Stored entries:
◆ ◆ ◆ ◆ ◆ ◆ ◆
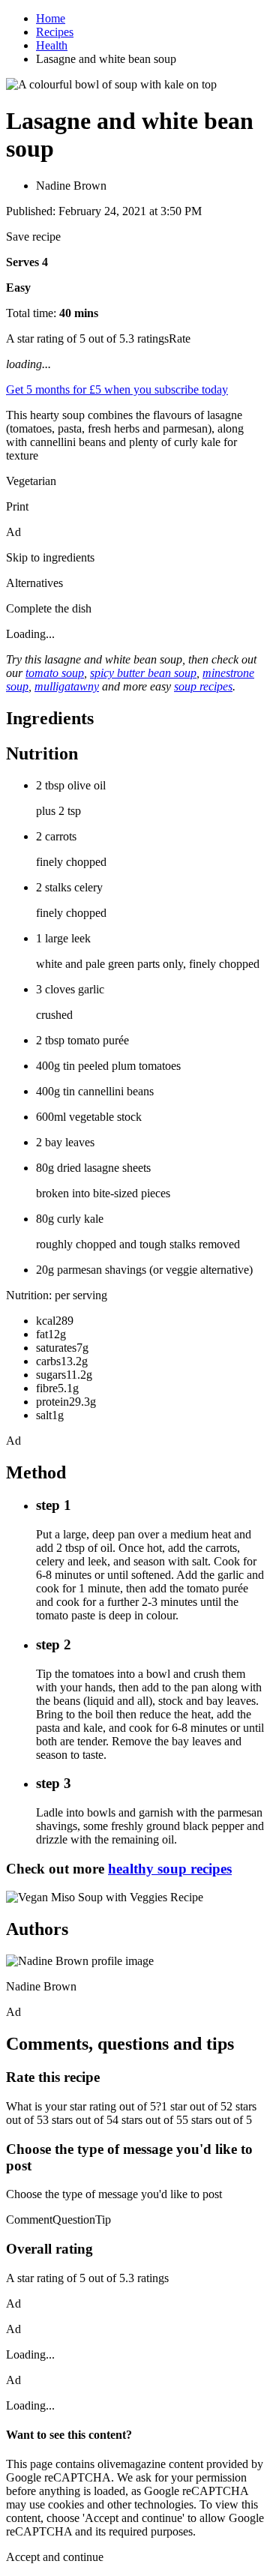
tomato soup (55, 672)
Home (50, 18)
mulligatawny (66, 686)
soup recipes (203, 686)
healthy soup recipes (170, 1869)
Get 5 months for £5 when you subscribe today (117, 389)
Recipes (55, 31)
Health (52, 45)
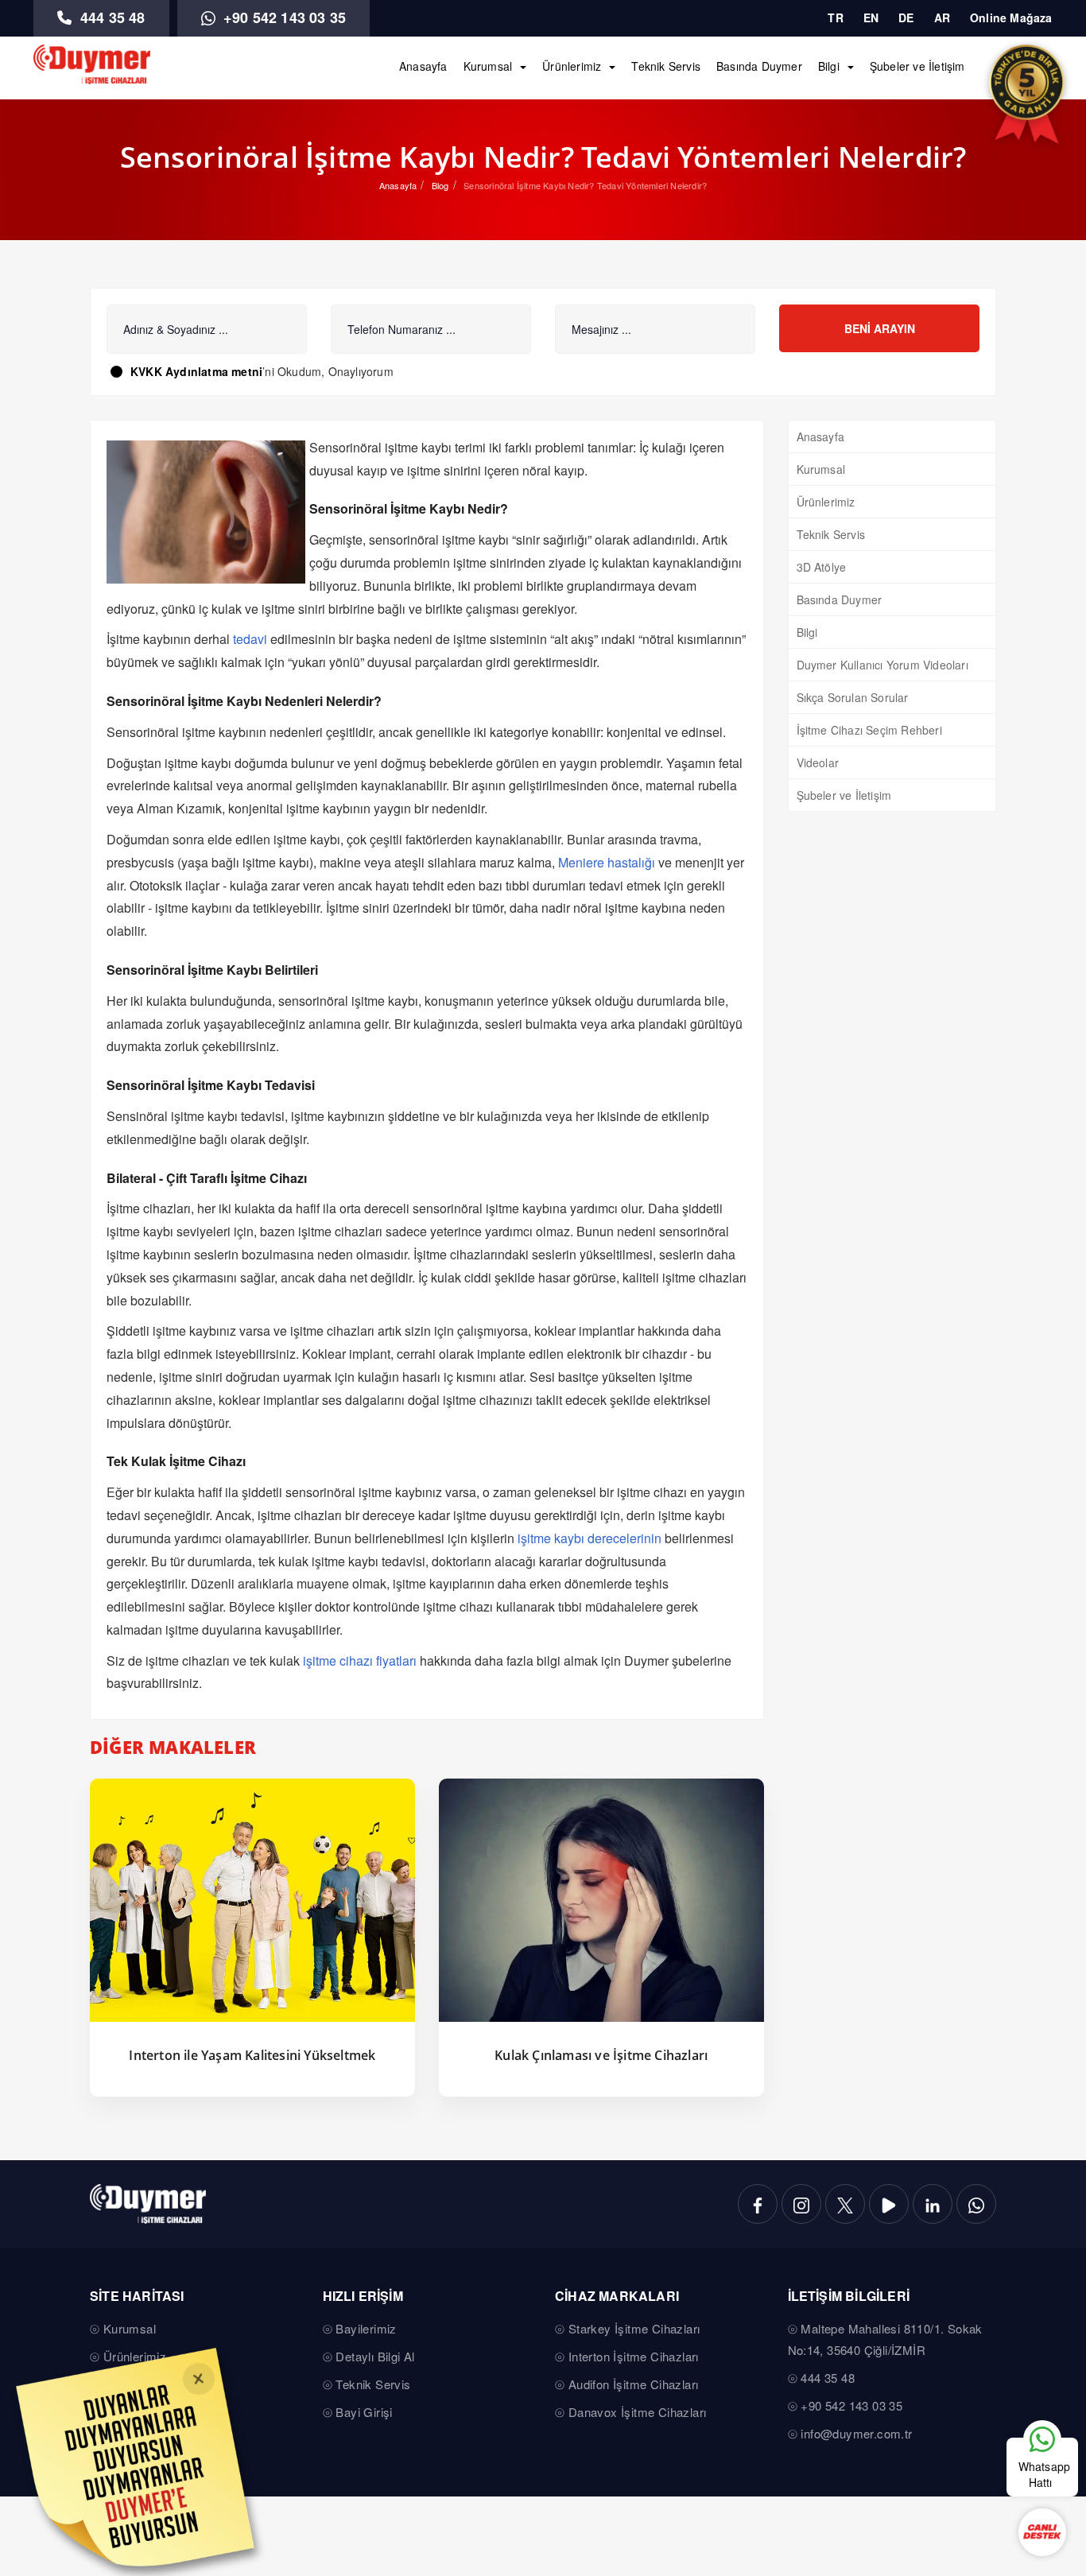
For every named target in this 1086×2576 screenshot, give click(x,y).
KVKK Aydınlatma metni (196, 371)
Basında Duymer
◆ ◆ ◆ ◆ ◆ ◆ ◆
## About this task:
Reproduce every record above word for word. Leave the pictures out.

## Answer area:
tomato soup (55, 672)
Home (50, 18)
mulligatawny (66, 686)
soup recipes (203, 686)
healthy soup recipes (170, 1869)
Get 5 months for £5 when you subscribe today (117, 389)
Recipes (55, 31)
Health (52, 45)
For every named target in this 1086×2576 screenshot, give click(x,y).
KVKK Aydınlatma metni (196, 371)
Basında Duymer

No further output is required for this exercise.